■ What you need to do
In full and without deviation, write out the entries that follow.

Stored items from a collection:
##############################

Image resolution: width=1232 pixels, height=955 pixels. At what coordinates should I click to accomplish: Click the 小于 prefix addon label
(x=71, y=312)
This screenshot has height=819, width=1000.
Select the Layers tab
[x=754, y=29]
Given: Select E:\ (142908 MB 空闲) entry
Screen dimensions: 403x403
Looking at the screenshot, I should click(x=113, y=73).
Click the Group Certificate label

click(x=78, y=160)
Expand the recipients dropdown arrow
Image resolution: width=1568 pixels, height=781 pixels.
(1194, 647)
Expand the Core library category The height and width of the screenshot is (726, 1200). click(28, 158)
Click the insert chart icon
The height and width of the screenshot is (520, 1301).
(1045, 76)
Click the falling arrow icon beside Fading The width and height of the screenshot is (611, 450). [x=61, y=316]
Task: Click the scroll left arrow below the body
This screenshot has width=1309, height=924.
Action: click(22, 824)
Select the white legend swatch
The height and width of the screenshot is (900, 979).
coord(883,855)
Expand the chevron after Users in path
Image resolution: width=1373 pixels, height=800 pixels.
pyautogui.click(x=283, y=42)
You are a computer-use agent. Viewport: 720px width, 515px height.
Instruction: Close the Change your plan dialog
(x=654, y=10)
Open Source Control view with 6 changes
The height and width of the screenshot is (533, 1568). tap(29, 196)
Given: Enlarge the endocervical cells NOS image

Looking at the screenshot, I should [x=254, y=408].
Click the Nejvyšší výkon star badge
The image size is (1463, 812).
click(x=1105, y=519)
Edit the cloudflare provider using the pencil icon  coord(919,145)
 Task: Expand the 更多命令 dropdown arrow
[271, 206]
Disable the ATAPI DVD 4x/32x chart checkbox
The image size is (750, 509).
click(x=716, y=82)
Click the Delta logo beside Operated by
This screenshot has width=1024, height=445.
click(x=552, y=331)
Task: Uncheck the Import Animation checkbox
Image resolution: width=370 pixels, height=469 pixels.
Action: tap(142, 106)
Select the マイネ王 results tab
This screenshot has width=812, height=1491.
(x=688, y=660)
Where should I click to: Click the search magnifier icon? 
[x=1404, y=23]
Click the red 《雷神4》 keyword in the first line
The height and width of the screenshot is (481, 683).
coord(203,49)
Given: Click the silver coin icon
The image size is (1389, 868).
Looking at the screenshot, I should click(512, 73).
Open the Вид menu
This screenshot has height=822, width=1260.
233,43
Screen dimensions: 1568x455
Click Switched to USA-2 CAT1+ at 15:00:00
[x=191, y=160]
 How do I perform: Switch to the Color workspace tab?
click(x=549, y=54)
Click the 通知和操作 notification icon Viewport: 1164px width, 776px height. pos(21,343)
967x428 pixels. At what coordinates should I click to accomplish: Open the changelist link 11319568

##############################

■ Solution to this problem
Image resolution: width=1232 pixels, height=955 pixels. At what coordinates should I click to accomplish: Click the 小于 prefix addon label
(x=71, y=312)
This screenshot has height=819, width=1000.
Select the Layers tab
[x=754, y=29]
Given: Select E:\ (142908 MB 空闲) entry
Screen dimensions: 403x403
Looking at the screenshot, I should click(x=113, y=73).
Click the Group Certificate label

click(x=78, y=160)
Expand the recipients dropdown arrow
Image resolution: width=1568 pixels, height=781 pixels.
(1194, 647)
Expand the Core library category The height and width of the screenshot is (726, 1200). click(28, 158)
Click the insert chart icon
The height and width of the screenshot is (520, 1301).
(1045, 76)
Click the falling arrow icon beside Fading The width and height of the screenshot is (611, 450). [x=61, y=316]
Task: Click the scroll left arrow below the body
This screenshot has width=1309, height=924.
Action: click(22, 824)
Select the white legend swatch
The height and width of the screenshot is (900, 979).
coord(883,855)
Expand the chevron after Users in path
Image resolution: width=1373 pixels, height=800 pixels.
pyautogui.click(x=283, y=42)
You are a computer-use agent. Viewport: 720px width, 515px height.
Instruction: Close the Change your plan dialog
(x=654, y=10)
Open Source Control view with 6 changes
The height and width of the screenshot is (533, 1568). tap(29, 196)
Given: Enlarge the endocervical cells NOS image

Looking at the screenshot, I should [x=254, y=408].
Click the Nejvyšší výkon star badge
The image size is (1463, 812).
click(x=1105, y=519)
Edit the cloudflare provider using the pencil icon  coord(919,145)
 Task: Expand the 更多命令 dropdown arrow
[271, 206]
Disable the ATAPI DVD 4x/32x chart checkbox
The image size is (750, 509).
click(x=716, y=82)
Click the Delta logo beside Operated by
This screenshot has width=1024, height=445.
click(x=552, y=331)
Task: Uncheck the Import Animation checkbox
Image resolution: width=370 pixels, height=469 pixels.
Action: tap(142, 106)
Select the マイネ王 results tab
This screenshot has width=812, height=1491.
(x=688, y=660)
Where should I click to: Click the search magnifier icon? 
[x=1404, y=23]
Click the red 《雷神4》 keyword in the first line
The height and width of the screenshot is (481, 683).
coord(203,49)
Given: Click the silver coin icon
The image size is (1389, 868).
Looking at the screenshot, I should click(512, 73).
Open the Вид menu
This screenshot has height=822, width=1260.
233,43
Screen dimensions: 1568x455
Click Switched to USA-2 CAT1+ at 15:00:00
[x=191, y=160]
 How do I perform: Switch to the Color workspace tab?
click(x=549, y=54)
Click the 通知和操作 notification icon Viewport: 1164px width, 776px height. pos(21,343)
967x428 pixels. At what coordinates should I click to accomplish: Open the changelist link 11319568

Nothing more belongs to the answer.